20.Counterparts. This Agreement may be executed in two or more counterparts, each of which shall be deemed an original, but all of which shall constitute one and the same instrument.
21.Governing Law. This Agreement shall be governed by and construed and enforced in accordance with the laws of the State of Delaware without regard to the provisions governing conflict of laws.
22.Participant Acknowledgment. The Participant hereby acknowledges receipt of a copy of the Plan. The Participant hereby acknowledges that all decisions, determinations and interpretations of the Committee in respect of the Plan and this Agreement shall be final and conclusive. The Participant acknowledges that there may be adverse tax consequences upon vesting of the RSUs or disposition of the underlying shares of Common Stock and that the Participant should consult a tax advisor prior to such vesting or disposition.

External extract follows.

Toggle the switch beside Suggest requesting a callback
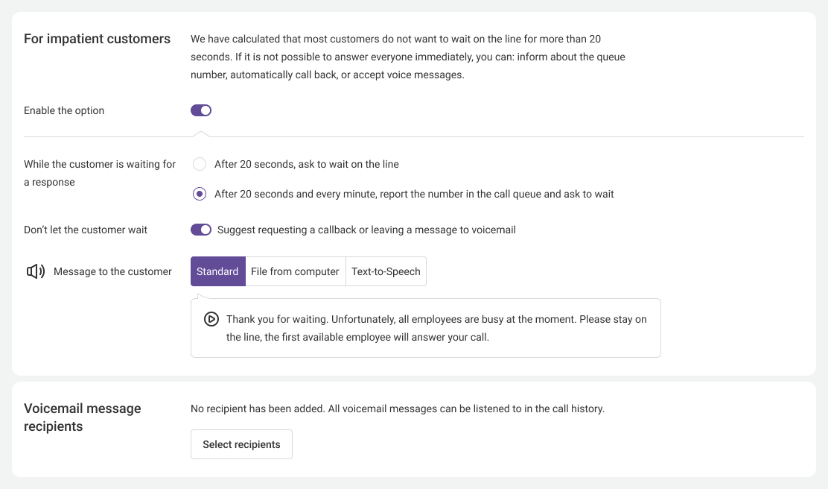Screen dimensions: 828x489 click(x=201, y=230)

23.Non-U.S. Addendum. Notwithstanding any provisions in this document to the contrary, the Options will also be subject to the special terms and conditions set forth on Appendix A for Participants who reside outside of the United States. Moreover, if a Participant is not a resident of any of the countries listed on Appendix A as of the Grant Date, but relocates to one of the listed countries at any point thereafter, the special terms and conditions for such country will apply to the Participant, to the extent GrafTech determines that the application of such terms and conditions are necessary or advisable in order to comply with local law or facilitate the administration of the Plan. Appendix A constitutes part of this Agreement.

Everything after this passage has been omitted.